**Seçilen bölüm**
---

Rus Dış İstihbarat Başkanı’nın şikâyeti!

Rus Dış İstihbarat Başkanı’nın şikâyeti!

Rusya Dış İstihbarat Servisi (SVR) Direktörü Sergey Narışkin, Russia Today ve Sputnik'ten korkan Batı'nın meseleyi dekoder ve uydu antenleri yasaklamaya kadar vardırdığını belirtti.

Peki ama Rusya’nın küresel sansüre bir cevabı yok mudur?

***

11. Moskova Uluslararası Güvenlik Konferansı'nda konuşan Narışkin, Batı'nın hoşnut olmadığı görüşlerin yayılmasını önleme girişimlerine değindi.

Narışkin, “ABD'liler ve Avrupalılar, hâkim söylemi bozan alternatif bakış açılarının ülkelerinde yayılmasını sert şekilde engelliyor. Sadece geniş bir takipçi kitlesine sahip RT ve Sputnik haber ajanslarına değil, Batı'nın yalancı yarı resmî yayın organlarına karşı çıkan küçük medya kaynaklarına bile yaptırım uyguluyor" dedi.

---

**Gösterilen bilgiler**
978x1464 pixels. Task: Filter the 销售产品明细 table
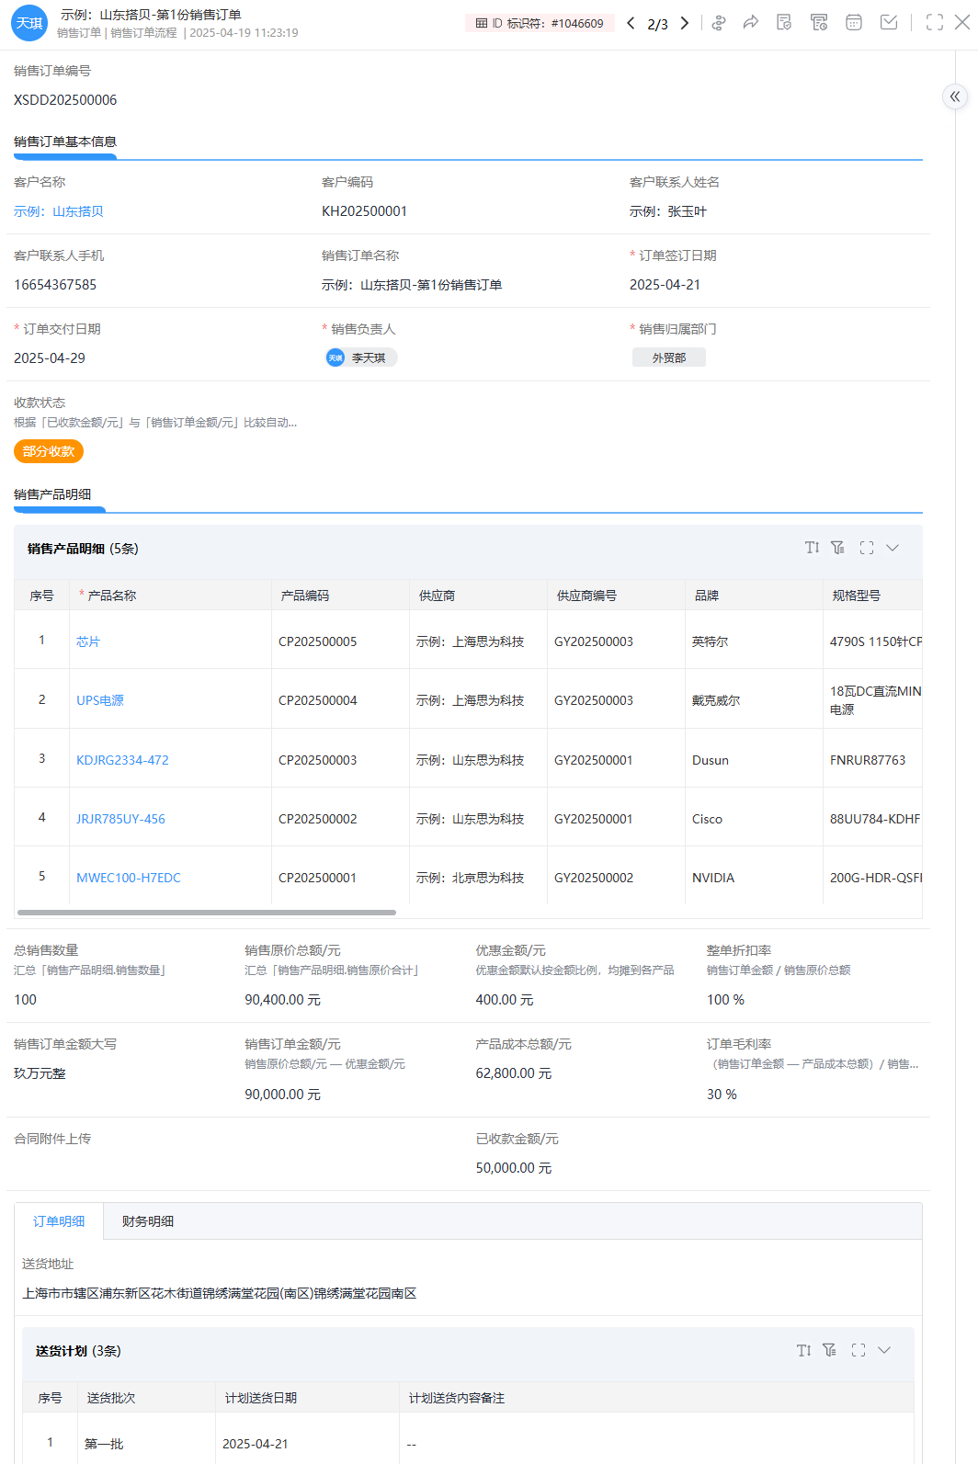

---

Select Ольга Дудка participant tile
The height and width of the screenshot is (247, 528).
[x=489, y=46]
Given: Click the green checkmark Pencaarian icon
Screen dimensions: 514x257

---

**Alıştırma yönergesi**
Seçilen bölüme göre Narışkin bu sözleri hangi etkinlikte söyledi?

**Sorunun cevabı**
11. Moskova Uluslararası Güvenlik Konferansı'nda.